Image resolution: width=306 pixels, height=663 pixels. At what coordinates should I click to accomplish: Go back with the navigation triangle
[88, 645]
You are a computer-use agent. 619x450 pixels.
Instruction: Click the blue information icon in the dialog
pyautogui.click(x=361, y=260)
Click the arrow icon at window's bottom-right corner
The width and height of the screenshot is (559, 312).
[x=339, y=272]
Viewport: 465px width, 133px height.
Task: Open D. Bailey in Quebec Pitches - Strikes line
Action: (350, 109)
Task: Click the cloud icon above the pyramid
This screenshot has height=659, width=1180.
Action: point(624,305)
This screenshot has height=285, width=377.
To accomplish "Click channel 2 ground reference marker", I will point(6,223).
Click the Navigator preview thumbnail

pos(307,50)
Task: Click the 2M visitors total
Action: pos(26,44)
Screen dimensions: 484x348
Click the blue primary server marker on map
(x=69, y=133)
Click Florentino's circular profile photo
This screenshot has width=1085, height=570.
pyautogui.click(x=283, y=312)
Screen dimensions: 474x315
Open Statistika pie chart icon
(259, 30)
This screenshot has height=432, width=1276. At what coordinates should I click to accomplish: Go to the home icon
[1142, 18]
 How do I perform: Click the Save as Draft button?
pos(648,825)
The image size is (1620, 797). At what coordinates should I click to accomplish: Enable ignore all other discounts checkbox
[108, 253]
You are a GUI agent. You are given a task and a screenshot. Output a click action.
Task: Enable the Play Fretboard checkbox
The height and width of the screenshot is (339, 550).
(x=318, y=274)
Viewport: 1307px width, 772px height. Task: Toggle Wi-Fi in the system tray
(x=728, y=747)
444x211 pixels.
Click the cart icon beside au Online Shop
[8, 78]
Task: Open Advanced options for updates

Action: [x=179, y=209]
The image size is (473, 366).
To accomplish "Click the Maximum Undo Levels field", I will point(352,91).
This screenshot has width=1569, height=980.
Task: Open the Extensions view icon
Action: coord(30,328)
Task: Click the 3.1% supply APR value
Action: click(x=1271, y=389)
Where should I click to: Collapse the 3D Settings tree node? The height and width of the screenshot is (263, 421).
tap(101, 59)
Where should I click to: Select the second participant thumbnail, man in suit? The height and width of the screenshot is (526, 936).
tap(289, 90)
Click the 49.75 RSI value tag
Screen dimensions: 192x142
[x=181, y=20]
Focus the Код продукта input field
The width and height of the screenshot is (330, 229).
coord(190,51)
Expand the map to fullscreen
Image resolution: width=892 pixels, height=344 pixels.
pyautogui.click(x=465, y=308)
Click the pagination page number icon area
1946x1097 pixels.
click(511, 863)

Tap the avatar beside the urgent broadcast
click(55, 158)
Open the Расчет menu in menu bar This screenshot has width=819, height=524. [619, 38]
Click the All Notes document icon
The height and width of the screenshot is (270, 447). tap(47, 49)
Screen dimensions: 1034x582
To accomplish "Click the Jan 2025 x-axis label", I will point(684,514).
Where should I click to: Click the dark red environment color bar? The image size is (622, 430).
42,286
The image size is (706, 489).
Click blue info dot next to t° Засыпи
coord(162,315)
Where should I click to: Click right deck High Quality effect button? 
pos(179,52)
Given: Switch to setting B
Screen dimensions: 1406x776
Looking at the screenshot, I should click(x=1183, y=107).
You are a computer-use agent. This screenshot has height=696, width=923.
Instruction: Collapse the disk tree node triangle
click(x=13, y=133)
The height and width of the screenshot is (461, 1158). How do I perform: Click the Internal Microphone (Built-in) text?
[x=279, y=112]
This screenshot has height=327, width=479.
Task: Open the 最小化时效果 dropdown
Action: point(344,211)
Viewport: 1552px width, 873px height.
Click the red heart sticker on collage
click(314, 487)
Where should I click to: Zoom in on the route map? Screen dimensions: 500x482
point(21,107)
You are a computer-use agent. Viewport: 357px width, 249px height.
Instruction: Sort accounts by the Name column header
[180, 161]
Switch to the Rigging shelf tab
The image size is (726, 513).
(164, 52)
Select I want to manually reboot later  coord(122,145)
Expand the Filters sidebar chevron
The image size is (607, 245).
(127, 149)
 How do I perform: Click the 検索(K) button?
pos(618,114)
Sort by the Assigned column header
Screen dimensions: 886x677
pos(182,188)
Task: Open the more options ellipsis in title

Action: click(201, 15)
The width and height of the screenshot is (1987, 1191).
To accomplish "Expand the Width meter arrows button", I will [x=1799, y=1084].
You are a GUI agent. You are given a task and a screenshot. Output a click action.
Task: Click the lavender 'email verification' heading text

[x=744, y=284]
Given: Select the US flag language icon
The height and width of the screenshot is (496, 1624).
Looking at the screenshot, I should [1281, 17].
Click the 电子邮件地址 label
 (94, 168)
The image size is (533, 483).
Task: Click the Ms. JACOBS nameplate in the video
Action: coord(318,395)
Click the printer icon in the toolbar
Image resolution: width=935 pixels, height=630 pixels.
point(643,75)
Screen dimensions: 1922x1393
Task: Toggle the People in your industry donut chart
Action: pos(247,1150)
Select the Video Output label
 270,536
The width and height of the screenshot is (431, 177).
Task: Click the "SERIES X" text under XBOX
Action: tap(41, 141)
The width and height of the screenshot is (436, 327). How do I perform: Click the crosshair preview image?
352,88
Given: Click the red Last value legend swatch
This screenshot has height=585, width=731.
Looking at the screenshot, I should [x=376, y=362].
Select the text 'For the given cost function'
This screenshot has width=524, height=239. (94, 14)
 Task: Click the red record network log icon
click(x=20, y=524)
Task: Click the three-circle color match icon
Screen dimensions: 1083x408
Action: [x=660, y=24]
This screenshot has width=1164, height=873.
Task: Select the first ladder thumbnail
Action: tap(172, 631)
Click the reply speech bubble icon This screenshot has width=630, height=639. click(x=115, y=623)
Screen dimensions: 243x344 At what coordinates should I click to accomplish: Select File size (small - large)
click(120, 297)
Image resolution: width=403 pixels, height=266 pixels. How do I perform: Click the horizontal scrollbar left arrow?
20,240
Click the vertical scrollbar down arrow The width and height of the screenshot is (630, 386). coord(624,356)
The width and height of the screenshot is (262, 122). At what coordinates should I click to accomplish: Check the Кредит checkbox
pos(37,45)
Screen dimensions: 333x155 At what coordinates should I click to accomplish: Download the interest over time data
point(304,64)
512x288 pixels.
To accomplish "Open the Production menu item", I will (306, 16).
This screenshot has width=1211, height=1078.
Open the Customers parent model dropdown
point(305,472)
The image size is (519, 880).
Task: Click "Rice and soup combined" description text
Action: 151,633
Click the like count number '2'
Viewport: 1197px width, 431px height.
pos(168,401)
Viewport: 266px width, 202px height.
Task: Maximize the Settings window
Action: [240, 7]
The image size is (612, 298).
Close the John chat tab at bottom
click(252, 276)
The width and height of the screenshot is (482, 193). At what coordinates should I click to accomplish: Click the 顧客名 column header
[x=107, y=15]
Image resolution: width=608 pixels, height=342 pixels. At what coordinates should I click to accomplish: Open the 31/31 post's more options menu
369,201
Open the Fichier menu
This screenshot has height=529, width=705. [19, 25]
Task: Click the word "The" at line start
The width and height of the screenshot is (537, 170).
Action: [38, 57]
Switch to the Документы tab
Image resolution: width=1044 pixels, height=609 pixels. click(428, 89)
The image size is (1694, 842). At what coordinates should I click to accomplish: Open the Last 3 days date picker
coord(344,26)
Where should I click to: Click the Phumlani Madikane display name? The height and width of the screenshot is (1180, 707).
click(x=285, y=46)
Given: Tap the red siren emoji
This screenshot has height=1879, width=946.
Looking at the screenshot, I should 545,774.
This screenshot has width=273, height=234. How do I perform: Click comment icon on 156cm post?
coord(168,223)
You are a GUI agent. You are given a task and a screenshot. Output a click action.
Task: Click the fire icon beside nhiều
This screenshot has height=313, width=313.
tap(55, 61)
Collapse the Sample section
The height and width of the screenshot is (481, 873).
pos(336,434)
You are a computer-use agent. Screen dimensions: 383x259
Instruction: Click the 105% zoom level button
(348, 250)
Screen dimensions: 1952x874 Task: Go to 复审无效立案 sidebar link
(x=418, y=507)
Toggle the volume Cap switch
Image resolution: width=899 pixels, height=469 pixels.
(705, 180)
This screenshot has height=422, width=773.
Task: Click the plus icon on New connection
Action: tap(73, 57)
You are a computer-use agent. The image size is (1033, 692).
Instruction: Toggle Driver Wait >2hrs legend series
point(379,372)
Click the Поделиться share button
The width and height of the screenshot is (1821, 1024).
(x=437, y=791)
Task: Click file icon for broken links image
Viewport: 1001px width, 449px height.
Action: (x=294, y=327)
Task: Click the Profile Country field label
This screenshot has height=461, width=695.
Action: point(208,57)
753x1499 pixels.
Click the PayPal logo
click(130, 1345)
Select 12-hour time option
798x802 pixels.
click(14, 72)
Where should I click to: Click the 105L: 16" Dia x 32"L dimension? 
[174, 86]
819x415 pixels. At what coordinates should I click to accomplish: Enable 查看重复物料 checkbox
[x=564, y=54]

....................

### Exercise directions
Write out again, word for word, the lines from the one containing "753x1499 pixels." through the last line above, including both.

### Solved problem
753x1499 pixels.
Click the PayPal logo
click(130, 1345)
Select 12-hour time option
798x802 pixels.
click(14, 72)
Where should I click to: Click the 105L: 16" Dia x 32"L dimension? 
[174, 86]
819x415 pixels. At what coordinates should I click to accomplish: Enable 查看重复物料 checkbox
[x=564, y=54]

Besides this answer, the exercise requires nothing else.